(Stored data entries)
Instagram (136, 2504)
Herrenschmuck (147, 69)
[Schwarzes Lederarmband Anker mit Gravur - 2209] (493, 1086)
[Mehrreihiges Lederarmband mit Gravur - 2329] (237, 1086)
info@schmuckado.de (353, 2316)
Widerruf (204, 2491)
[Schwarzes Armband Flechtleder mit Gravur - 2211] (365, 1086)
--
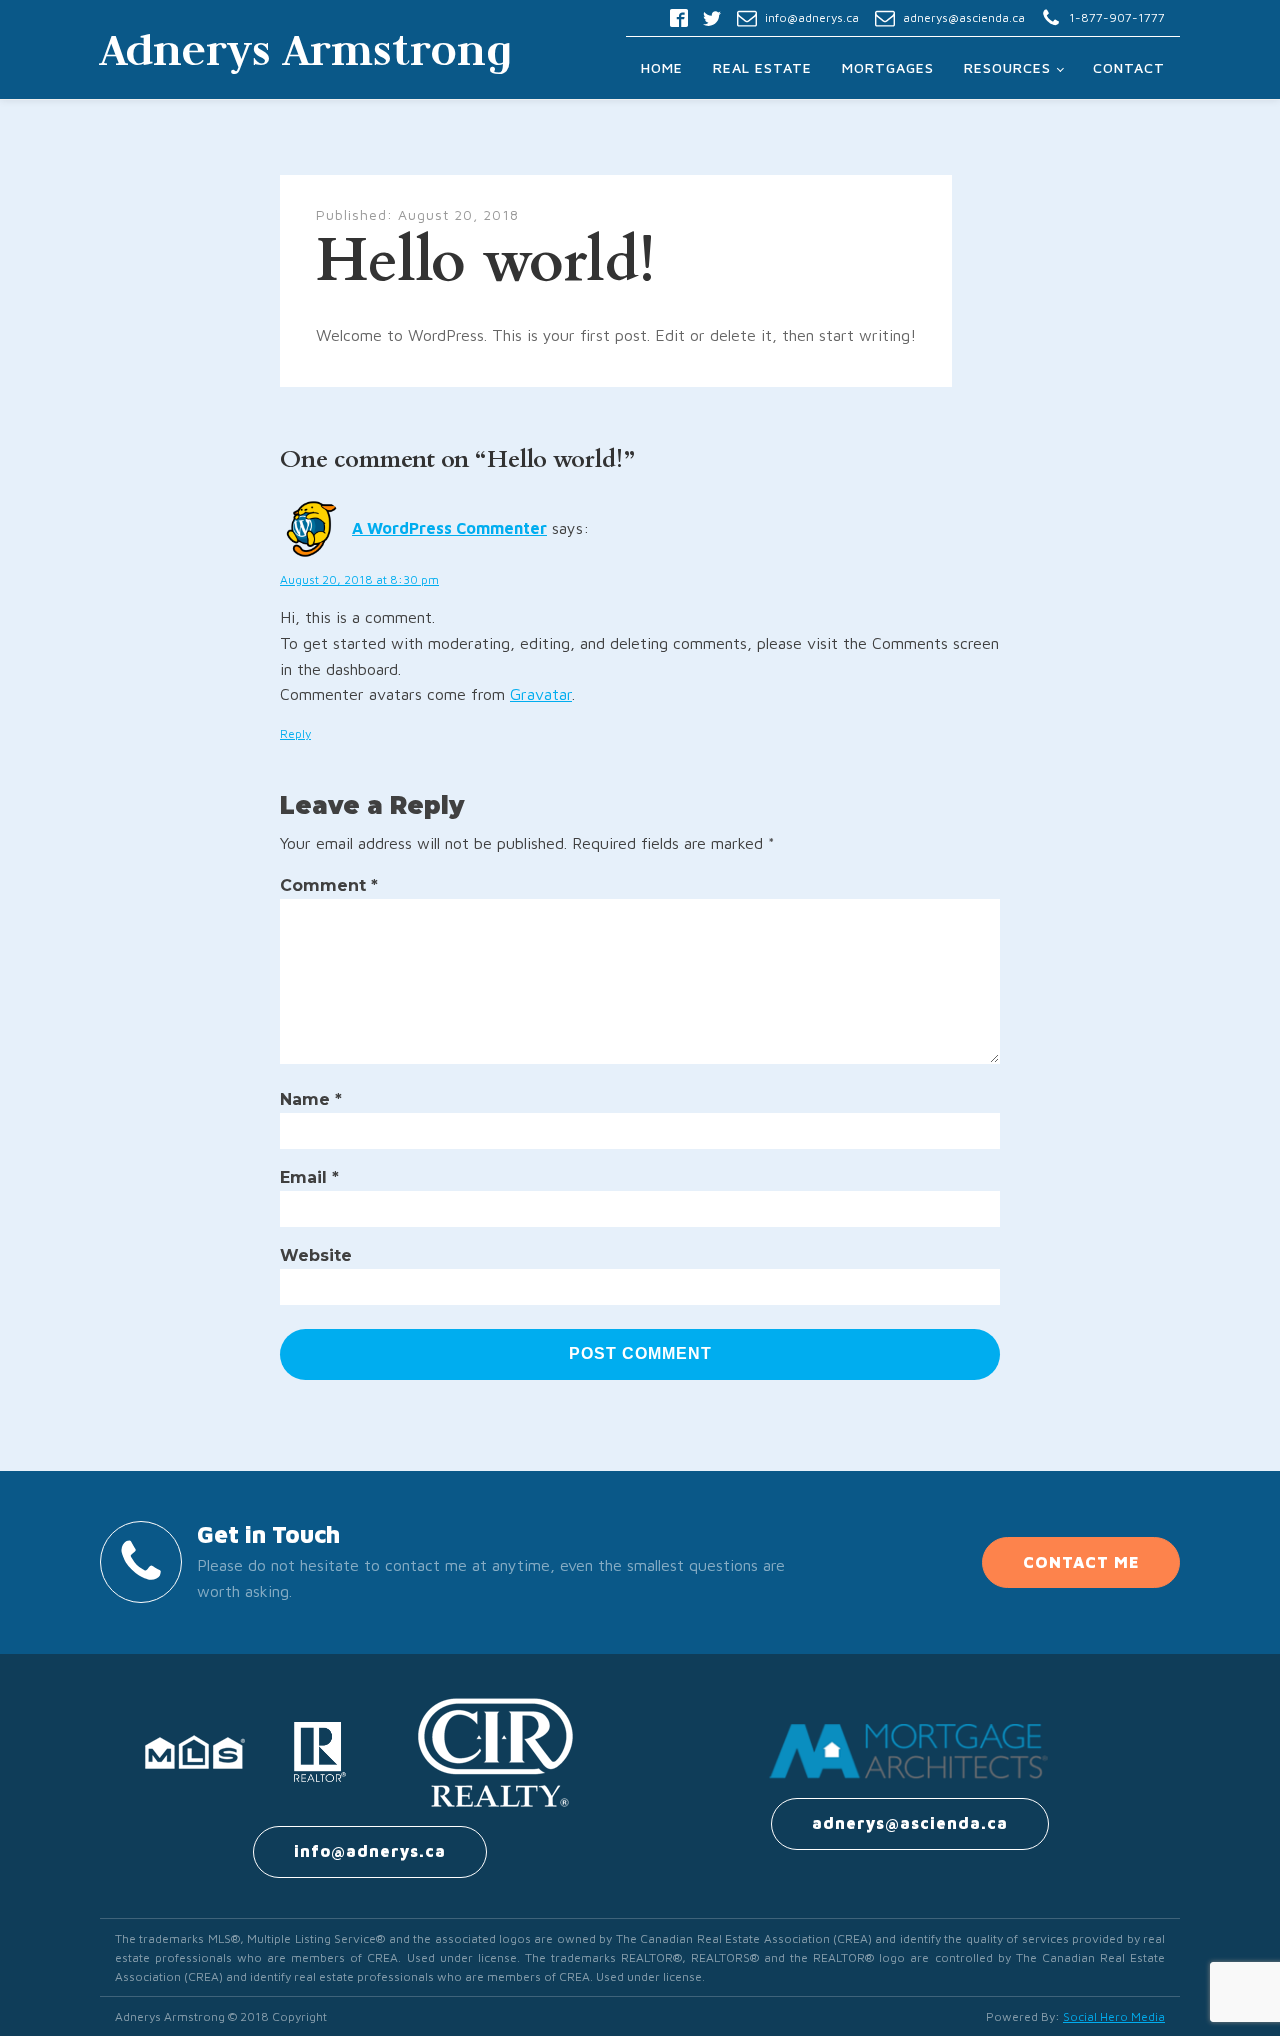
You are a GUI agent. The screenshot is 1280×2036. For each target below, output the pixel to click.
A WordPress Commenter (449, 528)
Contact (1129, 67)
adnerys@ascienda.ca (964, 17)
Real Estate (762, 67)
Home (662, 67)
--
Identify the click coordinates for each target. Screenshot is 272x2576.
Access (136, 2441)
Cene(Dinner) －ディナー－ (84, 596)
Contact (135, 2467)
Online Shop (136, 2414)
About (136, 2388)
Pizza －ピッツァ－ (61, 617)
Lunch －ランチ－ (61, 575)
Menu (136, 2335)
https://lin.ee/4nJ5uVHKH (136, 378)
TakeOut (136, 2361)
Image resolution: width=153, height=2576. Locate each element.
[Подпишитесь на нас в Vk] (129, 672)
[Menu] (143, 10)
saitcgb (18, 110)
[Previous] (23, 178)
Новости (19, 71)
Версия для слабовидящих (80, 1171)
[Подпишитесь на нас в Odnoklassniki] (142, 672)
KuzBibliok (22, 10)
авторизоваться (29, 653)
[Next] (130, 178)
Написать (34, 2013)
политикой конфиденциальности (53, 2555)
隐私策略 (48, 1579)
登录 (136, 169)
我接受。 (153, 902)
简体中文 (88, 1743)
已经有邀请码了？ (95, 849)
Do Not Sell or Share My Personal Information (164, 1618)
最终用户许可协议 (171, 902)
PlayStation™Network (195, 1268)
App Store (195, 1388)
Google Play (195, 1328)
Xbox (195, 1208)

* Exercise objective
Here the output must be the lines above from the line with "[Mehrreihiges Lederarmband mit" to the line with "[Schwarzes Armband Flechtleder", both included, duplicated word for word and nothing else.

* Completed task
[Mehrreihiges Lederarmband mit Gravur - 2329] (237, 1086)
info@schmuckado.de (353, 2316)
Widerruf (204, 2491)
[Schwarzes Armband Flechtleder mit Gravur - 2211] (365, 1086)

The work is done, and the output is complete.